• _TASK BRIEF_: In the ICU letter on COVID-19 vaccination, which two PubMed identifiers does the writer suggest starting with?

We’ve had a rough year and half in the ICU. At first we were flooded with elderly patients, and politicians on the national stage asked us to accept that they were expendable. Then came racial minorities and poor people. The experience of caring for them belies the narrative of their lack of value: it hurts badly when they die despite all efforts, and it’s salt in the cut to listen to their family members sob on the phone. There were just so many sick people at peak Covid, we did this over and over into the spring. We thought things would get better with vaccinations, and in many ways they did.
The new challenge at work is that our COVID-19 patients are almost entirely unvaccinated by choice, and we watch their families go through the process of grief, fear, and unfortunately sometimes loss because they never thought the virus would come for their loved one. At this point I’ve taken care of a few fully vaccinated people, but to a person they had significant medical comorbidities like cancer and were exposed by someone close to them who was unvaccinated. Our unit is often full, taking patients with COVID-19 and other illnesses from all over the country including western Wisconsin due to lack of local resources.
I am not going to address the above-mentioned author’s specific attempts to interpret the science of vaccines. As a physician with a background in molecular biology and immunology, I feel that she has been led astray by weak science reporting and people who are advertising a product or service. And for thoroughness, rest assured I have reviewed many of the sites she referenced because my patients’ families have requested that I do so.
I have taken care of zero patients who were critically ill due to a complication of COVID-19 vaccination. All of my physician colleagues are vaccinated, and none of us have experienced a significant complication of vaccination because such complications are very rare. The science is easy to do: millions of people have had COVID-19, and it is sometimes very bad. Millions of people have had a COVID-19 vaccine, and it is far less bad. There is a great deal of research in the public domain to support this assertion; go to the PubMed website and start with PMID 33289900 and 34365034 for a sample.
Please know that COVID-19 vaccination prevents death and misery. It is too late for it to help by the time you or your loved one is sick, and I promise that none of our therapeutics work nearly as well as an ounce of prevention (I so badly wish they did). Personally, I got vaccinated not only because I was pregnant when it was offered and I knew I was in a high risk group, but also because I couldn’t live with myself if I gave the virus to my elderly parents or my newborn. I’m asking you, if you aren’t vaccinated, to consider it not just for yourself and the people around you, but also for me, so that we never meet in the context of my job.

• _EXTRACTED MATERIAL_:
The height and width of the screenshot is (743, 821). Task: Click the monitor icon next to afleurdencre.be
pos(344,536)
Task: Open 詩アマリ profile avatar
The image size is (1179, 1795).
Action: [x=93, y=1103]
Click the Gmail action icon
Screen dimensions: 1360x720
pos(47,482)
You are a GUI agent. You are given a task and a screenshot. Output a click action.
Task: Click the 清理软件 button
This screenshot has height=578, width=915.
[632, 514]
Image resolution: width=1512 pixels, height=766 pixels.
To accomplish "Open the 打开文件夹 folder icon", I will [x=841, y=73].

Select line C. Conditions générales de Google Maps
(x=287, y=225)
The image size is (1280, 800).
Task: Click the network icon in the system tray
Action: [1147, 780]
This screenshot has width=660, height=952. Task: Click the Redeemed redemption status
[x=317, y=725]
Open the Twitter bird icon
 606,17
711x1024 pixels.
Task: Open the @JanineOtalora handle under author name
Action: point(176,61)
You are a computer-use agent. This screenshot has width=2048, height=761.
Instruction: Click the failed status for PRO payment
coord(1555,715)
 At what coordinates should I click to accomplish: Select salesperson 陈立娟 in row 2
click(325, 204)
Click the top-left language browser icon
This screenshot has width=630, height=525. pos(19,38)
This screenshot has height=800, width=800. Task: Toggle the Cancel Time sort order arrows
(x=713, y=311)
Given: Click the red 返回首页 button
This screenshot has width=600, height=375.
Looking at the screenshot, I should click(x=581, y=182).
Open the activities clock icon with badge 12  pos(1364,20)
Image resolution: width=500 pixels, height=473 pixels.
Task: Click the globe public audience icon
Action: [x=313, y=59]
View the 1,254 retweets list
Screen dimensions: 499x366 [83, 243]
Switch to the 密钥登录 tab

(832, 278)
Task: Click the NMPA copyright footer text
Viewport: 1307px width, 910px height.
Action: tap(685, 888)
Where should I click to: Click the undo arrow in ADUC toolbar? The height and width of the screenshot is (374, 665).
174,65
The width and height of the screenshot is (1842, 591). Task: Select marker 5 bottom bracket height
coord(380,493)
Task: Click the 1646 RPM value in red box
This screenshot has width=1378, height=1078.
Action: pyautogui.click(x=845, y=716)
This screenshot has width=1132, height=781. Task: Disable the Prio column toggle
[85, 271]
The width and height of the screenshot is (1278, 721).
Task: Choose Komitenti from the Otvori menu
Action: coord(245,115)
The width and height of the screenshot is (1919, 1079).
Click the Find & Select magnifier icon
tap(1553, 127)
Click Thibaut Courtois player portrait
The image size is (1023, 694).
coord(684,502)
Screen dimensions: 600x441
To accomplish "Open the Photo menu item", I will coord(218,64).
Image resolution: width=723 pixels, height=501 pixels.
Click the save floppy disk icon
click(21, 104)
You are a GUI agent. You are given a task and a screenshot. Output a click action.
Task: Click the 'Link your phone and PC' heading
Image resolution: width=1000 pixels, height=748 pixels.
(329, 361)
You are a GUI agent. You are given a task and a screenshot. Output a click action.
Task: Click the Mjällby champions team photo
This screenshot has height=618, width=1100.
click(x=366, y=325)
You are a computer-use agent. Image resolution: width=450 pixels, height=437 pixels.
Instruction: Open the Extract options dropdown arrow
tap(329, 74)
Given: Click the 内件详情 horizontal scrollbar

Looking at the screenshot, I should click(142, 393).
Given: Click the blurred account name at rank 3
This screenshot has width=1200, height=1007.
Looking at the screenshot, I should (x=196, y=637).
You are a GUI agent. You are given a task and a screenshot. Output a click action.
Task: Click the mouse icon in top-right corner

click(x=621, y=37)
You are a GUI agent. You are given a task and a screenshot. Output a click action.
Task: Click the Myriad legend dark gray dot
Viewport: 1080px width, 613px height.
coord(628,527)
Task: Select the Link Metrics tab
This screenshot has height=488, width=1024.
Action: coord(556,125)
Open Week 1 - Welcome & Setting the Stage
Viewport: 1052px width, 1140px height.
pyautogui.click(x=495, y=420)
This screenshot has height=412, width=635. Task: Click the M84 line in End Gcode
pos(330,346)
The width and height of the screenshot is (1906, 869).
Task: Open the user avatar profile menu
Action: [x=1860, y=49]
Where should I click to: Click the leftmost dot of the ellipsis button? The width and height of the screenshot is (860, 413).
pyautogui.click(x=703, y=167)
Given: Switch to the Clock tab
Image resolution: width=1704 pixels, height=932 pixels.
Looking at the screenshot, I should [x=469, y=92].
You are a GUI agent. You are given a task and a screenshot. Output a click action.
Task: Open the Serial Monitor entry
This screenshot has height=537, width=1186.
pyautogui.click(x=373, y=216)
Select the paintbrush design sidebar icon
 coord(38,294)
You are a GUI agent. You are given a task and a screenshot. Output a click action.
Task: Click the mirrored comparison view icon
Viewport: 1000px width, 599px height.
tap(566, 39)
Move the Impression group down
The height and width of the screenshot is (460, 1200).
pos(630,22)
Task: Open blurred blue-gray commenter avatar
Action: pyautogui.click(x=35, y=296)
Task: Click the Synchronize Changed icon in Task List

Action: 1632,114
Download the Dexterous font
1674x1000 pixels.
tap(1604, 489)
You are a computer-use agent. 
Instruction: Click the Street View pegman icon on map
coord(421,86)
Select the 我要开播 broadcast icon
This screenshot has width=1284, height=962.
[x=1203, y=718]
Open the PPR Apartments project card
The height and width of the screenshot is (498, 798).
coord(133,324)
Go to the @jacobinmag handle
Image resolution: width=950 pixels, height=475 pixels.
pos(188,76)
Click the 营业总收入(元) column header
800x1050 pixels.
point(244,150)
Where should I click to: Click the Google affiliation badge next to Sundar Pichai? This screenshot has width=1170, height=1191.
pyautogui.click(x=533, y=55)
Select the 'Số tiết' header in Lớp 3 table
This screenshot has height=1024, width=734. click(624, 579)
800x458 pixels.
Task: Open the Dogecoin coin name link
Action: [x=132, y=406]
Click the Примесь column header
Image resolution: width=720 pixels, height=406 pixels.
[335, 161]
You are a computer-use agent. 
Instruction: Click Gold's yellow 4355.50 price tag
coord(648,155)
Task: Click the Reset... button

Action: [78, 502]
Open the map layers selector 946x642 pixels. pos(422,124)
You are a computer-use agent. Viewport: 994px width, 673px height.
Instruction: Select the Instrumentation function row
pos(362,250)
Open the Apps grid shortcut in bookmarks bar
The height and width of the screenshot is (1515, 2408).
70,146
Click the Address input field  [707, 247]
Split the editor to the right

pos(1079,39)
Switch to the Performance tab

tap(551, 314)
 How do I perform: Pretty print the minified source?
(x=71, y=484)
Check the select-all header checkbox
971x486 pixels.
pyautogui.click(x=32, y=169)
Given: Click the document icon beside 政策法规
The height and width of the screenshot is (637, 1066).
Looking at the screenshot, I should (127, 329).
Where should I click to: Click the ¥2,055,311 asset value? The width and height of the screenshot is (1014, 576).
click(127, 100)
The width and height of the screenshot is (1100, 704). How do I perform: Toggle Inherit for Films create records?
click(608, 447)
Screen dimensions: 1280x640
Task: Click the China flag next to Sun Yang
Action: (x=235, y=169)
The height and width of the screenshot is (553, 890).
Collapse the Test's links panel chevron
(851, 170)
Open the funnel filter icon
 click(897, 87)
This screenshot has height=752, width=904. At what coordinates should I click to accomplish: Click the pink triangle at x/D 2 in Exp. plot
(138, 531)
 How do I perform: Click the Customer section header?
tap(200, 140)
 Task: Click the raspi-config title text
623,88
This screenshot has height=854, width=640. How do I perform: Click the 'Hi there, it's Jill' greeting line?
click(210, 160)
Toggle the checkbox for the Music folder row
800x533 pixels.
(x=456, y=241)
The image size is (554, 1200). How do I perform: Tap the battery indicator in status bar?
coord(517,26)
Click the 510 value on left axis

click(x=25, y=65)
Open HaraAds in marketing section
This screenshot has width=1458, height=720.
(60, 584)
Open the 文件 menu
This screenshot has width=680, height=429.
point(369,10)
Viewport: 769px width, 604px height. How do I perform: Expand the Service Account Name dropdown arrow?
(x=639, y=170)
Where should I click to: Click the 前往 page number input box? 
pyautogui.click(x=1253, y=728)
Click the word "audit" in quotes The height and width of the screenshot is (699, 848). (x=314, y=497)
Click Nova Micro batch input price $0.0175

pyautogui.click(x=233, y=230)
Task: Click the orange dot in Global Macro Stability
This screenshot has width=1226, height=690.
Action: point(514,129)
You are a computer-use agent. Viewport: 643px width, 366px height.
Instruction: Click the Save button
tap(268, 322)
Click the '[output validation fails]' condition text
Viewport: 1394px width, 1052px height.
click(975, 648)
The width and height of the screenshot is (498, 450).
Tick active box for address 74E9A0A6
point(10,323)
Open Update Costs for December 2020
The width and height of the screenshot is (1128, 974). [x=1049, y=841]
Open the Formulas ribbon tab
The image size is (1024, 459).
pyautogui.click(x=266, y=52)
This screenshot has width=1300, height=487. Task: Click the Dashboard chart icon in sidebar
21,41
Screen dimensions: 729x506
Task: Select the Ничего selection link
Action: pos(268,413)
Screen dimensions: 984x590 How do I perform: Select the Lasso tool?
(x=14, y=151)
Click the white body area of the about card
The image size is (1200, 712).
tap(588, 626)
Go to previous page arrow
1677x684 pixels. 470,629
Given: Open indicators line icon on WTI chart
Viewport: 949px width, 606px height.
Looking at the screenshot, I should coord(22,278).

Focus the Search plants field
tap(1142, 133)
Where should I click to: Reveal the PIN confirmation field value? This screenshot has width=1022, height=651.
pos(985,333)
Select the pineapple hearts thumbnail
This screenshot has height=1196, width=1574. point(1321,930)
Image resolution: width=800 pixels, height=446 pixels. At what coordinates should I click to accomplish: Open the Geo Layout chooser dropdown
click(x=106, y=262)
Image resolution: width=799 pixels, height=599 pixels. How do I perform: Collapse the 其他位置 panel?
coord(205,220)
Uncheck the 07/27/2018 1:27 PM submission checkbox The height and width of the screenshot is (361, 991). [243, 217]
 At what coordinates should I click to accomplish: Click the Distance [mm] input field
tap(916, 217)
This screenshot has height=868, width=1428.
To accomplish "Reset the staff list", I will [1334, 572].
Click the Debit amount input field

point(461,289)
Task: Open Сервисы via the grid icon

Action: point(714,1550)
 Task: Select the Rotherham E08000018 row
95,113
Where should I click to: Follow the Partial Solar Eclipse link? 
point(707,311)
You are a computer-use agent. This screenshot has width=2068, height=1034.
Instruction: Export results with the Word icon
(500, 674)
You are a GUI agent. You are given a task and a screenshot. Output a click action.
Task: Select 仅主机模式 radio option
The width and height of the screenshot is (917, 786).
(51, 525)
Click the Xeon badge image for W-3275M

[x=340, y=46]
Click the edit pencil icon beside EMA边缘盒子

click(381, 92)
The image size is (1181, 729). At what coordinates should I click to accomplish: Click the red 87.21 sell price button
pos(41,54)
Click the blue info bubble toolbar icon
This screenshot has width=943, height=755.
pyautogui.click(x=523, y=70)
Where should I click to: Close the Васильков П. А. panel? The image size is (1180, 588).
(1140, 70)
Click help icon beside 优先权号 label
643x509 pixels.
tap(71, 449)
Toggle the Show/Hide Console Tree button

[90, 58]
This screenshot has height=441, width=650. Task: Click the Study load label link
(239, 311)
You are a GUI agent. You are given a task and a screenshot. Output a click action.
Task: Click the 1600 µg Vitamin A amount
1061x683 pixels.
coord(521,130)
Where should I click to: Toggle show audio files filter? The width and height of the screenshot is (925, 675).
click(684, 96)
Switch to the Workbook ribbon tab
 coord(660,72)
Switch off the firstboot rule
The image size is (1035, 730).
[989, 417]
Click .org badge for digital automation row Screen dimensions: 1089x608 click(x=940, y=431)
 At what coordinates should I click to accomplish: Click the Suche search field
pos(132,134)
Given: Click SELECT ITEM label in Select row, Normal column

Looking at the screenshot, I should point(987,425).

• _WORKED SOLUTION_: PMID 33289900 and 34365034.